Emphasis on the development of primary medical care

Last year for the first time in Belarus it was clearly declared about placing emphasis on the development of primary medical care.

In order to financially support this extremely important branch statements were made about the growth of expenses on it from 30% to 40%, and it was promised to liquidate staff shortages (from 30% to 40% in different regions) in 2014. The problem of personnel imbalance (in Belarus only about 13% of doctors work at the primary level, whereas in the countries of the European Union this number is twice more) has not even been looked into. Among new measures for relieving the work load of doctors working at day hospitals is the introduction of the position of a medical assistant (who is appointed from nursing staff), but the number of newly created positions hardly exceeds 10% of the number of primary care doctors in Belarus. Therefore it cannot be considered as an essential factor of out-patient load reduction.

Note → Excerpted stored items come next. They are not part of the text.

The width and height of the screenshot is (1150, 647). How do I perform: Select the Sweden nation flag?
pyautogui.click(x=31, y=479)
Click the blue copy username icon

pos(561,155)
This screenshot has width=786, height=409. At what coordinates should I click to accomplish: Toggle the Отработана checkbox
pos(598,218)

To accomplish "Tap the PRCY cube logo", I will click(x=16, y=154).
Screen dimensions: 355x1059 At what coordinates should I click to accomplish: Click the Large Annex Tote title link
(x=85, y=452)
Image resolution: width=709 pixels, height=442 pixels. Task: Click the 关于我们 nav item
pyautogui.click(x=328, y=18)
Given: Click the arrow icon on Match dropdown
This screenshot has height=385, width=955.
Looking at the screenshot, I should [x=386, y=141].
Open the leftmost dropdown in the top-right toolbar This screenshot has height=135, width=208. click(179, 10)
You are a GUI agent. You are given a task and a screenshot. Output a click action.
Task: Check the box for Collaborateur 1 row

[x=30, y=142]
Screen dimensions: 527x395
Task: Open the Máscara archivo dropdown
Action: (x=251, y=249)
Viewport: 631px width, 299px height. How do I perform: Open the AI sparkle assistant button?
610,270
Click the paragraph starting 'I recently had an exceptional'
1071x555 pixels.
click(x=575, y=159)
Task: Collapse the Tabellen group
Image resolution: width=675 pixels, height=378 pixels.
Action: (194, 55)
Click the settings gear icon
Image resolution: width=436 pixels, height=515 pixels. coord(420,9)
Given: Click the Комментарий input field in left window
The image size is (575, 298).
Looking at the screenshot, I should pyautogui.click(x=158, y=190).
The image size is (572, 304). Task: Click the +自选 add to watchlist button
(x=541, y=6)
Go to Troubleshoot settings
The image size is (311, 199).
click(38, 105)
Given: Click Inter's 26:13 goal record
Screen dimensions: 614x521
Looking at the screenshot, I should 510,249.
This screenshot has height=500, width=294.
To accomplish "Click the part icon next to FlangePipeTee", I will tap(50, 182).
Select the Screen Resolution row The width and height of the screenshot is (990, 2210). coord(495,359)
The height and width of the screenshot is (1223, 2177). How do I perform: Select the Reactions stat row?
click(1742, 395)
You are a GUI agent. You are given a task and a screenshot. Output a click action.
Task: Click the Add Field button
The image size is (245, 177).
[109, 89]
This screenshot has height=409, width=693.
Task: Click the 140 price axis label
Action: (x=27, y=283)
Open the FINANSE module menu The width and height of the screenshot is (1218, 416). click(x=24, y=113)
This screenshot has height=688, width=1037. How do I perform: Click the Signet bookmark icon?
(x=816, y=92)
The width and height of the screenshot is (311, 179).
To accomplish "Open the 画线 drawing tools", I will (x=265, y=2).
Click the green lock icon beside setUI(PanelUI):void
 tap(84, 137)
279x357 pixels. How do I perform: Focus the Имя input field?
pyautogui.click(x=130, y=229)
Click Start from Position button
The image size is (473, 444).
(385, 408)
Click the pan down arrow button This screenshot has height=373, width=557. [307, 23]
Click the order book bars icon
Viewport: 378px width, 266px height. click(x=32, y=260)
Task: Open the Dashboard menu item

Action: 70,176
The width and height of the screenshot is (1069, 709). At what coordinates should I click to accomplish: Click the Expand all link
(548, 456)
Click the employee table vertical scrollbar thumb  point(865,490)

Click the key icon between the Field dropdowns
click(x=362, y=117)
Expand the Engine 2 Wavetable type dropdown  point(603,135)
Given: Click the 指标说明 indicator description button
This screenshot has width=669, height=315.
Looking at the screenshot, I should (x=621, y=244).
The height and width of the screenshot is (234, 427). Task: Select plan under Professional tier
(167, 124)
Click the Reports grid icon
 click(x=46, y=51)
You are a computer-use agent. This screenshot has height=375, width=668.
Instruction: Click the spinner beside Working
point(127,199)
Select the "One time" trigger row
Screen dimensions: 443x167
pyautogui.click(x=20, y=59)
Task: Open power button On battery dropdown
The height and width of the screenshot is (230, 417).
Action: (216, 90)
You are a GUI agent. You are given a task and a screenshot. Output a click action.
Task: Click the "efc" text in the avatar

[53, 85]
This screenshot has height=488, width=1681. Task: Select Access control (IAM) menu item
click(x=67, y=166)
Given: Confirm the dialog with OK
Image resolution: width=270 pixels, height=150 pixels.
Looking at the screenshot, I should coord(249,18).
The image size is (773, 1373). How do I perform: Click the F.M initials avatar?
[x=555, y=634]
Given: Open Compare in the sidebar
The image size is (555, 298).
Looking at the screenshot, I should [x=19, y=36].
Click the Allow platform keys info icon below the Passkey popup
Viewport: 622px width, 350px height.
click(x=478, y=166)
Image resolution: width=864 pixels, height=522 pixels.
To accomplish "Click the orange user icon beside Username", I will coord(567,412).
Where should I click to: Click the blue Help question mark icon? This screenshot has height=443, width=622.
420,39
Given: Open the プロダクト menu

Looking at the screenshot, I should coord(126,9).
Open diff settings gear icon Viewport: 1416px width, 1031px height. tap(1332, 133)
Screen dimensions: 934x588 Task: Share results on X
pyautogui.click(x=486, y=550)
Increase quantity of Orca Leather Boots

As well as in previous years, the question about relieving the work load of state day hospitals due to the permission to issue sick-leaves by private health centers was discussed. But as earlier it reached the form of a farce – at first they almost announced this permission, and after 4 days publicly expressed mistrust and rejected the idea until the right time comes.

2013 important events in the health care sector

At the end of the year doctors of several first-aid stations in Minsk and their colleagues from Baranavičy signed appeals to the Ministry of Health Care and other decision-making centers at the state level where they outlined the problems of the branch and made demands on higher salaries and improvement of working conditions. This event was fixed in public consciousness as ‘a strike of emergency doctors’. Though there was no strike (they did not stop working, and there were no other forms of struggle except for the appeals), nevertheless it was the first organized action of medical workers for their rights.

As a result the personnel of ambulances received from the government a promise of higher salaries but only in 2014. The branch trade union submitted to the Ministry of Health Care detailed suggestions on how to raise salaries and improve working conditions. The society actively discussed working conditions of doctors. Medical workers of Minsk achieved a pay rise of BYR 160,000–500,000 per month starting in 2014, but at the same time the first deputy chairman of the Health Care Committee of Minsk city executive committee Ihar Yurkevich said that reserves for pay rise of ambulance personnel in the framework of the legislation are already exhausted.12 The pay rise in 2014 promised by the government turned out to be a recommendation to local executive authorities to raise ambulance personnel salaries by 40% since April at the expense of local budgets.

Conclusion

One could call the decisions of the final investigating committee of the Ministry of Health Care with the participation of deputy Prime Minister Anatoly Tozik concerning the work of the branch in 2013 as sensational – so many worthy suggestions on optimization of work of the branch. Here one could find a revision of cases when a patient can address day hospitals, when a patient should be taken to hospital, when he/she can call the ambulance, and even plans how to raise salaries to medical workers up to 150% of the level in industry, etc. But the strong feeling of déjà vu prevents any rejoicing. A lot of things were once subjects of discussion at the levels of the prime minister and his deputies both last year, and two years ago. The joy caused by the fact that the government understands the problems of the branch gave way to expectations and demands on real actions, often with a very negative emotional coloring.